There it is, Jade pointed again, grinning, that is the denial face. I know that face.
Elena laughed and it surprised her, the cleanness of it, the way it arrived without guilt, the way her body remembered how to do it even now, even in the middle of all of this. She sat with the laughter for a moment and let it be what it was.
Then Jade's smile softened at the edges.
Promise me something, she said.
Depends what it is.
Promise me you'll pay attention, Jade's voice was light but her eyes were serious. Inside that place. Just keep your eyes open, notice things and if something feels wrong trust that feeling. Don't stay because the compensation is huge.
Elena held her gaze, I promise.
Jade nodded and seemed to accept that.
They sat for a while longer, finishing their drinks, letting the afternoon ease around them. Otto came to collect their empty cups and asked if they wanted anything else and they both said no and he nodded and moved on. The chalkboard above the counter had a new special some kind of spiced winter latte with a name Elena couldn't fully read from the table. The wobbly leg wobbled, the bell above the door rang as people came and went.
It was Jade who broke the quiet, eventually.
Not with the words Elena expected, not more worries about the clinic or more gentle arguments against going. Something else crossed Jade's face, a different kind of calculation.

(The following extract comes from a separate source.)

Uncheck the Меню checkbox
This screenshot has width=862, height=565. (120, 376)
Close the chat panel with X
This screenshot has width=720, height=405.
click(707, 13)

She set her empty cup down and looked at the table and Elena watched the shift happen in real time, the way a person's expression changes when a thought that has been sitting in the background steps forward and announces itself.
El, Jade said slowly, when you go, she stopped, looking bothered
Yes? Elena cuts in
Jade looked up, I can't pay the rent on my own.
The sentence landed on the table between them like a stone.
Elena stared at her.
Jade! She finally tried to speak
No, it's... I'm not saying it to make you feel guilty, Jade shook her head quickly. I mean I am a little bit, but that's not the main point, she almost smiled, the main point is that I genuinely don't know what I'm going to do.
They looked at each other across the table.
Two women at the edge of two different cliffs, looking down at two different drops, each one trying to figure out how to land without breaking.
We'll figure it out, Elena said, she said it the way she always said things she wasn't entirely sure of with enough conviction to make it feel like fact. Before I leave we'll figure something out.
Jade nodded but the worry stayed in her eyes, quiet and persistent, like a pilot light that wouldn't go out.
Outside the window the afternoon had deepened, the light going the particular amber of a New York November late afternoon, golden and running out fast. They would need to leave soon, there was packing to do, decisions to finalize, a suitcase to fill with enough of Elena's life to last nine months.
She hadn't let herself think about it in those terms until just now.
Nine months away from this café, from Otto getting her name wrong on the cup and Jade's terrible-excellent ideas, the wobbly table leg and everything small and familiar.
She picked up her coat from the back of the chair and put it on.
Come on, she said softly, let's go figure it out.